FTX's crash had wide-reaching implications throughout the crypto market, as other exchanges and cryptocurrencies with exposure to FTX or FTT faced sinking prices and financial troubles. For example, BlockFi, another cryptocurrency exchange, filed for bankruptcy on November 28.


The new CEO of FTX is John J. Ray III, who led the infamous energy giant Enron through its bankruptcy and liquidation process about two decades ago. In the bankruptcy filing on November 17, Ray exposed the severity of FTX’s murky finances, citing a “complete failure of corporate controls” and a “complete absence of trustworthy financial information.”


The events leading up to the bankruptcy include initial reports and sell-offs beginning on November 2, with the CEO of rival exchange Binance, Changpeng Zhao, announcing plans to sell off Binance's stockpile of FTT due to "recent revelations" of FTX and its sister company Alameda's blurred funds. This led to a rapid decline in FTT's value, as well as that of other coins, with Bitcoin dropping to a two-year low.

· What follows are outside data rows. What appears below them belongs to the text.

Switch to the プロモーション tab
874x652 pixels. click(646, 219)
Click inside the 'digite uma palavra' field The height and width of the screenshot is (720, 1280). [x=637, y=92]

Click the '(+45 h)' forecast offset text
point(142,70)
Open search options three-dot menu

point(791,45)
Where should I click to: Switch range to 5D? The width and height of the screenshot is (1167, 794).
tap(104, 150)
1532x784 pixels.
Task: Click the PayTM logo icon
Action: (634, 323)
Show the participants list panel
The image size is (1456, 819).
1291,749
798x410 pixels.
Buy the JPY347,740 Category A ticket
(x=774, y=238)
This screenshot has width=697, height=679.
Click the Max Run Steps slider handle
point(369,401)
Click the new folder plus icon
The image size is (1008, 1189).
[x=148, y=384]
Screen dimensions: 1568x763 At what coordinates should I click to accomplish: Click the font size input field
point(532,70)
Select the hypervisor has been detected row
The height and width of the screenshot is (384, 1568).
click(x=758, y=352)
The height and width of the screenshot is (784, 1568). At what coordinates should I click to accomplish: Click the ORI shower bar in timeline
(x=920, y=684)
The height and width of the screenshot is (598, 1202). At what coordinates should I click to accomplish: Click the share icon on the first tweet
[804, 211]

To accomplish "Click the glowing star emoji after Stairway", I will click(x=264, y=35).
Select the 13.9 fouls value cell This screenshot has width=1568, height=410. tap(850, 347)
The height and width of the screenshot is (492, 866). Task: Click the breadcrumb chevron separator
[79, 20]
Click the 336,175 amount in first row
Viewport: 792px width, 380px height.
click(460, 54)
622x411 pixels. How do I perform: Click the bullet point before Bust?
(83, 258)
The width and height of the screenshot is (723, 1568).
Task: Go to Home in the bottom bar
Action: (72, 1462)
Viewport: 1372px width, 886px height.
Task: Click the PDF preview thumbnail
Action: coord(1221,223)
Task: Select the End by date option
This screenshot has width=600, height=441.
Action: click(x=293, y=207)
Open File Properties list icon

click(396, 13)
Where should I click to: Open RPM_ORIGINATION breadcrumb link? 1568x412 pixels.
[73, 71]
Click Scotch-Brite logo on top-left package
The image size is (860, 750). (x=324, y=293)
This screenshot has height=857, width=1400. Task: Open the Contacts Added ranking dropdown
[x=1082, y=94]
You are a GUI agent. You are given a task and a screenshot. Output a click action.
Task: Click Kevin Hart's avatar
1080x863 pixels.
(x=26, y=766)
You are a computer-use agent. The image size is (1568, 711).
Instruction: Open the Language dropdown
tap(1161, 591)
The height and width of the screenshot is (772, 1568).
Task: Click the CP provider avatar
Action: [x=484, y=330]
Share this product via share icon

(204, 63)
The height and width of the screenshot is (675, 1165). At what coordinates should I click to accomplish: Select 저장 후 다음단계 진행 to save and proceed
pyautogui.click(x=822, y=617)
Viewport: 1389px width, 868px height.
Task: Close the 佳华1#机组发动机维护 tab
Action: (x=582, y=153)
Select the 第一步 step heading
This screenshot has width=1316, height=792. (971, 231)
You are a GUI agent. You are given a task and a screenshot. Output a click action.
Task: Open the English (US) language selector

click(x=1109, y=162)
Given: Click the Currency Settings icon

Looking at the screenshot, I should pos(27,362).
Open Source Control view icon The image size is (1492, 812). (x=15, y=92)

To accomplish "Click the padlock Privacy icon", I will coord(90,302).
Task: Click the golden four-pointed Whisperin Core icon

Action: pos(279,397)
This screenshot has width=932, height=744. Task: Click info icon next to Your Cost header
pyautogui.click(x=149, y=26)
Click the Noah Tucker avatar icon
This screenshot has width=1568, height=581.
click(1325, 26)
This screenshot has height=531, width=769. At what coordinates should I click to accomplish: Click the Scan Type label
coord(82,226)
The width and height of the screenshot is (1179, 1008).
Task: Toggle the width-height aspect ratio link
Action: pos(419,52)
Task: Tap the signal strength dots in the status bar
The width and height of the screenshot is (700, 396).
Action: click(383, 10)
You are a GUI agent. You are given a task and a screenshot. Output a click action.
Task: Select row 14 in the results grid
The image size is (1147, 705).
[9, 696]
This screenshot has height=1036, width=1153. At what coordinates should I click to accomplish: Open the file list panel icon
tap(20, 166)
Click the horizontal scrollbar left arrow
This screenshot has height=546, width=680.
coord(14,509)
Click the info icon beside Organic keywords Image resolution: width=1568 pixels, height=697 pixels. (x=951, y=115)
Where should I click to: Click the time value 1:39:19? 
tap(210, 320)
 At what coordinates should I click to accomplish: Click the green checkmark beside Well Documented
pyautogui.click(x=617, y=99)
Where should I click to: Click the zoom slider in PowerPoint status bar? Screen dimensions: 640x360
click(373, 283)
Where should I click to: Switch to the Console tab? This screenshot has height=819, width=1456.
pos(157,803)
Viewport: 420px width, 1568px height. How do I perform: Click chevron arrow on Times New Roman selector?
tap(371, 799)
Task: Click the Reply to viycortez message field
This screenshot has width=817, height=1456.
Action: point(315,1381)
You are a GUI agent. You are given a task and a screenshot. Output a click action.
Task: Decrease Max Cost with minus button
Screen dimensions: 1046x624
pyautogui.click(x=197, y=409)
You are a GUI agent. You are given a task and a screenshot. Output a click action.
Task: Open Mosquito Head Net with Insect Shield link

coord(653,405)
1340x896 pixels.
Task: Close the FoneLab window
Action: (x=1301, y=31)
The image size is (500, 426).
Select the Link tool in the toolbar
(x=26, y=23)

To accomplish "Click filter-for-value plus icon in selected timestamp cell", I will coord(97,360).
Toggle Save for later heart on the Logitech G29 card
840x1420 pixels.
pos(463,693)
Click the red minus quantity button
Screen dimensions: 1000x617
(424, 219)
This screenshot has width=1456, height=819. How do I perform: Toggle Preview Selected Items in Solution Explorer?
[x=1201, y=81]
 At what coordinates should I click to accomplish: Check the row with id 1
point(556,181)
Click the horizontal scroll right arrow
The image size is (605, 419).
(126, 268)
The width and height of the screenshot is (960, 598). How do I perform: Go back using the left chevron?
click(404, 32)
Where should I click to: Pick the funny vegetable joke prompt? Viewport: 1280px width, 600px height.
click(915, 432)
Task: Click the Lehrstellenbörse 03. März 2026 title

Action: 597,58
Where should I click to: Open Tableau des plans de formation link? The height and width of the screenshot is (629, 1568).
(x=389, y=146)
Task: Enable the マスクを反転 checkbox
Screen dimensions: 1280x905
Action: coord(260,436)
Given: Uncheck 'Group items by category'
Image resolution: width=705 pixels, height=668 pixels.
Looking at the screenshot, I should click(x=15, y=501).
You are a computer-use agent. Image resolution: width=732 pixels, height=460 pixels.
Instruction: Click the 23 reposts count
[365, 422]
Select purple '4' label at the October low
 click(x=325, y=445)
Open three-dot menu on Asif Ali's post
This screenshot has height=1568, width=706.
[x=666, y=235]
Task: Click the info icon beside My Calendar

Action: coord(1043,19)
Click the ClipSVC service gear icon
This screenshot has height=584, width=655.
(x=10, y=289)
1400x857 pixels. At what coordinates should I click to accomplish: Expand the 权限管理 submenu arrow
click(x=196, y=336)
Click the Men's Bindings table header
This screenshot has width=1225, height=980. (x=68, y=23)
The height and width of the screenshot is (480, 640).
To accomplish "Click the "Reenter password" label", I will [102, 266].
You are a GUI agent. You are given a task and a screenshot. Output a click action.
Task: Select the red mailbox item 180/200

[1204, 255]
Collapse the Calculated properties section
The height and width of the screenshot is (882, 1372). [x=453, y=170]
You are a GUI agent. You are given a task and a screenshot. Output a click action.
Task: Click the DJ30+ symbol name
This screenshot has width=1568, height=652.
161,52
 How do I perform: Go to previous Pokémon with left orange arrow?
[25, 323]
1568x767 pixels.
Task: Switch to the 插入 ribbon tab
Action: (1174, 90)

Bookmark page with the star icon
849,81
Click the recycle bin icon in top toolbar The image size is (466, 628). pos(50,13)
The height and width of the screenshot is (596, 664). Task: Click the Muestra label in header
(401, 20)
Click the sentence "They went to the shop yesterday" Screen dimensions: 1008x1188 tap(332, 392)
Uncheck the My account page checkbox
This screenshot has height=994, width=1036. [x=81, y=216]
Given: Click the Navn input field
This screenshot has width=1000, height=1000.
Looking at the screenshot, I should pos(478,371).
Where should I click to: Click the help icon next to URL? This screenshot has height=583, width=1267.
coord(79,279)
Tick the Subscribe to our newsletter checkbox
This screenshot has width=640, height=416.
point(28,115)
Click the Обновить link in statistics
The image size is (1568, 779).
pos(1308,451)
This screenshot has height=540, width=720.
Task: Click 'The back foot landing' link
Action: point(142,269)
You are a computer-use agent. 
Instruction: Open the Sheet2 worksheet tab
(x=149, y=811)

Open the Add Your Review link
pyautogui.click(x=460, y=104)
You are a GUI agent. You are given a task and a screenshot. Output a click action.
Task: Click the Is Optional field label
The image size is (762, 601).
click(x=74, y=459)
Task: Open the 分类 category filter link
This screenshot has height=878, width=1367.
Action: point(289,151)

Bankman-Fried announced on November 10 that the platform saw $5 billion in withdrawals on November 6.


Zhao and Bankman-Fried then struck a deal for Binance to acquire the non-U.S. branch of FTX on November 8. However, Binance withdrew from the deal on November 9, citing news reports of mishandled customer funds and alleged U.S. agency investigations as the reason for their decision.


FTX halted all non-fiat customer withdrawals on November 8 and filed for voluntary Chapter 11 bankruptcy proceedings for FTX, FTX.US, and Alameda on November 11. However, FTX and FTX.US wallets were emptied on the evening of November 11 in an apparent hack, with more than $600 million drained from the wallets.


Overall, the collapse of FTX was a result of a combination of factors, including mismanagement of funds, a lack of liquidity, and a hack that drained the exchange's wallets. The events had wide-reaching implications for the crypto market, and the arrest of the former CEO on criminal charges related to the mismanagement of customer funds further compounded the damage caused by the collapse.